A l’instar des touristes africains, le lecteur découvre avec eux un pays complètement dévasté et différent de celui que nous connaissons actuellement. Et je dois dire que le style de Norman Spinrad est assez efficace : les descriptions des lieux ravagés comme l’autoroute effondrée à six voies sur laquelle demeurent les carcasses rouillées des voitures ou le dôme Fuller à Manhattan avec les buildings eventrés sont très imagées. Cela m’a permis de bien visualiser les décors dont certaines scènes m’ont rappelé les films comme La Route de John Hillcoat (2009) ou Blade Runner de Denis Villeneuve (2017).
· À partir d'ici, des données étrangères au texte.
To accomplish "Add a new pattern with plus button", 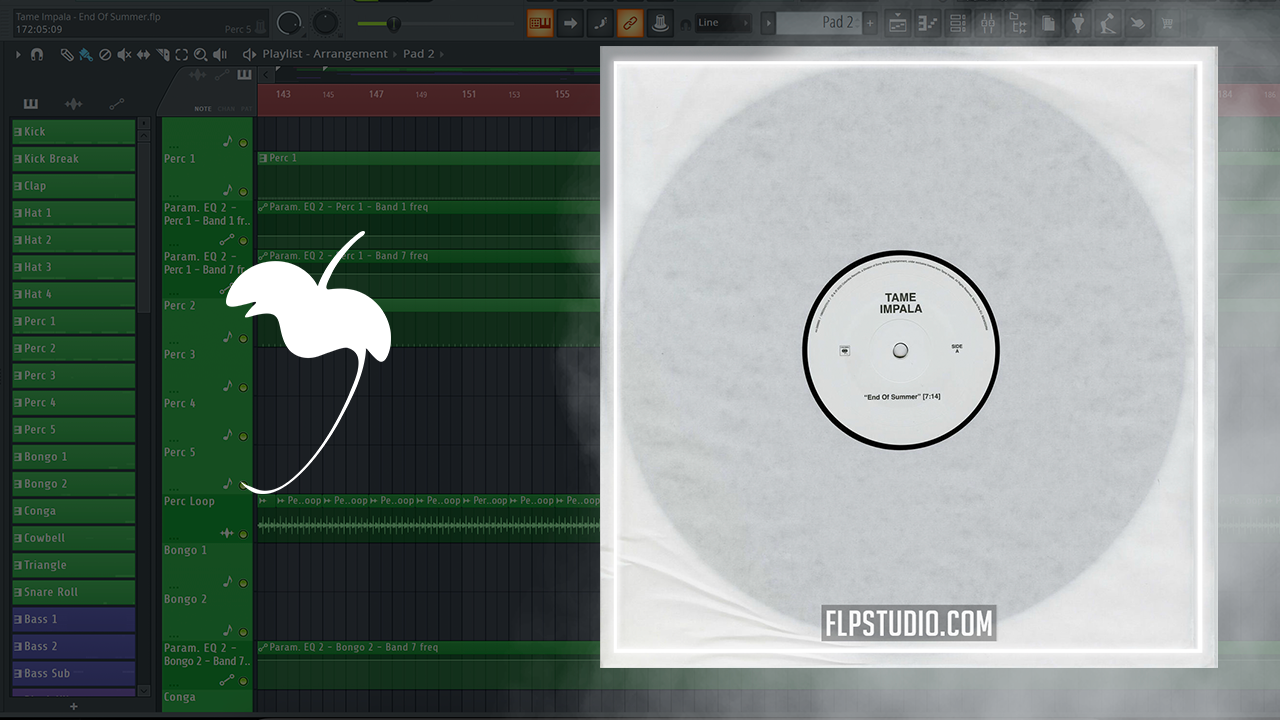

Aussi cauchemardesques soient-elles, ces scènes nous permettent aussi de réfléchir à la mortalité de nos civilisations et à la fragilité de nos connaissances. D’ailleurs, je n’ai pas pu m’empêcher de penser au Panthéon d’Agrippa à Rome datant du Ier siècle avant J.-C. durant toute ma lecture. En effet, la coupole de cet extraordinaire bâtiment est restée inégalée pendant des siècles. Les Hommes avaient tout simplement perdu sa méthode de construction et ne l’ont retrouvé qu’à la Renaissance!

En conclusion, avec Continent perdu, Normal Spinrad signe un texte très fort. Ses descriptions imagées en font une expérience de lecture immersive et son récit permet de nombreux axes de réflexion :
– écologique tout d’abord puisqu’il est nécessaire que le développement technologique ne se fasse pas au détriment de notre environnement.
– sociale et éthique avec la dénonciation du racisme des Blancs vis à vis des Noirs et vice versa mais aussi un système d’inversion de dominants/dominés (ce ne sont plus les Occidentaux qui pratiquent les safaris humains en Afrique mais le contraire). 
– et culturel car notre civilisation est mortelle et finalement bien fragile même si nous n’en avons pas toujours conscience. 

Autres avis : 

Les chroniques du Chroniqueur

Cette novella participe au Challenge #S4F3

13 réflexions sur “Continent perdu de Norman Spinrad #S4F3

  1. « une explosion dans le centre de New York marqué par un cratère gigantesque » : moi je dis, c’est un coup d’Akira 😀

    Plus sérieusement, sur la mortalité de nos civilisations, je conseille l’excellentissime essai « Homo Disparitus » d’Alan Weisman. J’ai été effaré, à sa lecture, de voir avec quelle facilité la planète Terre pourrait se débarrasser de nos plus imposantes constructions artificielles, et jusqu’à la moindre trace de notre passage (ou presque), en un temps incroyablement court.

    Aimé par 1 personne

  2. Merci moult pour le clin d’œil Aelinel 🙂
    Je suis content aussi que la nouvelle t’ait plu. C’était une Lecture Commune qui a conquis tout le monde à l’époque.
    Merci pour les infos sur le temple d’Agrippa.